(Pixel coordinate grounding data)
------------------------------------------------------------
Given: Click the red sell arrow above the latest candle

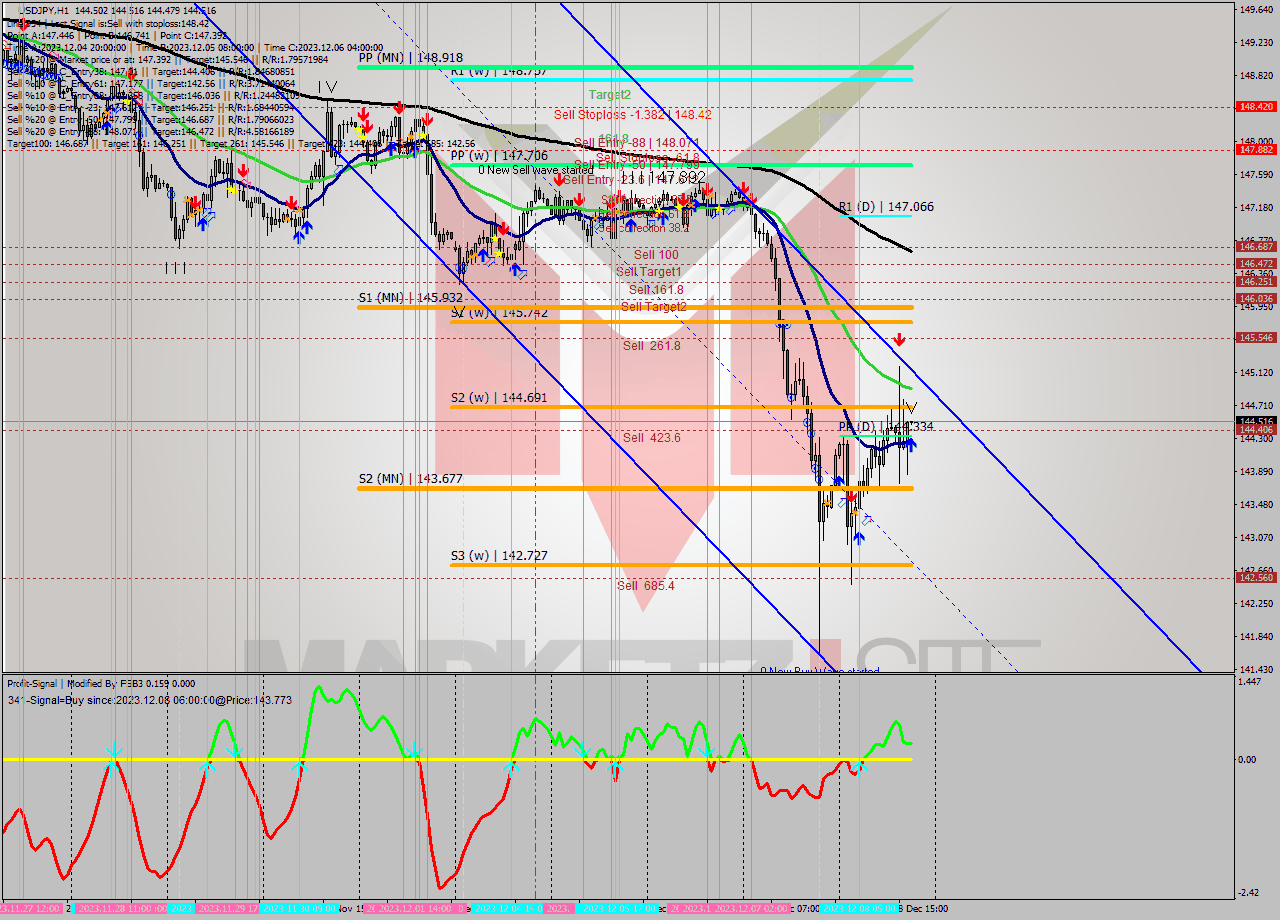Looking at the screenshot, I should click(900, 338).
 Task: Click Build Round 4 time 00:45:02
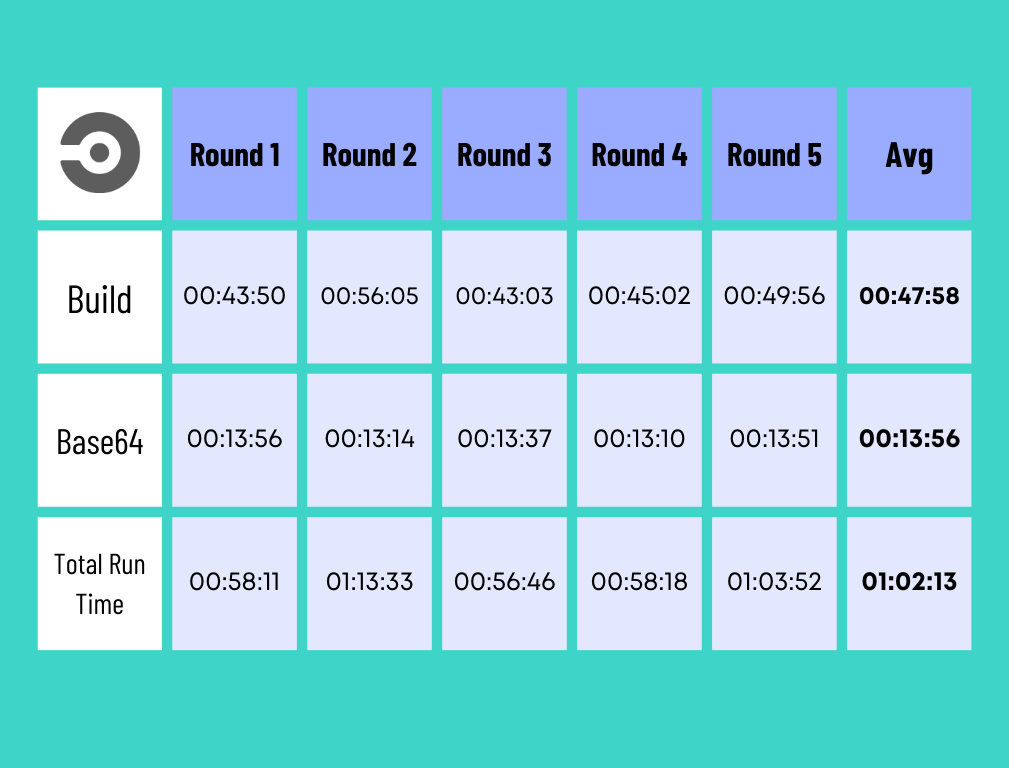(640, 296)
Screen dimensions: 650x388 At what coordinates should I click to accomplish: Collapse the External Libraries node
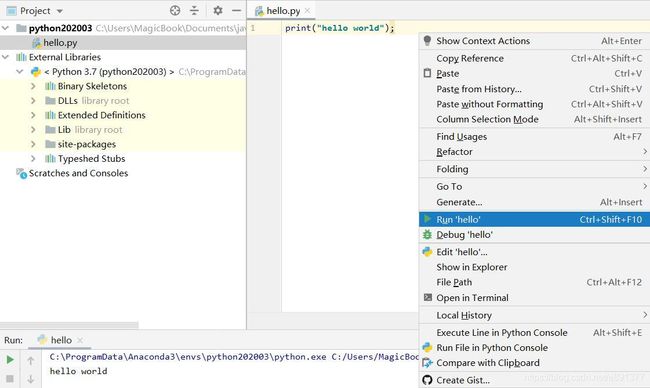[5, 57]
------------------------------------------------------------
Output the data above verbatim, pictures excluded.

Given: Click the red sell arrow above the latest candle

Looking at the screenshot, I should click(900, 338).
 Task: Click Build Round 4 time 00:45:02
(640, 296)
Screen dimensions: 650x388 At what coordinates should I click to accomplish: Collapse the External Libraries node
[5, 57]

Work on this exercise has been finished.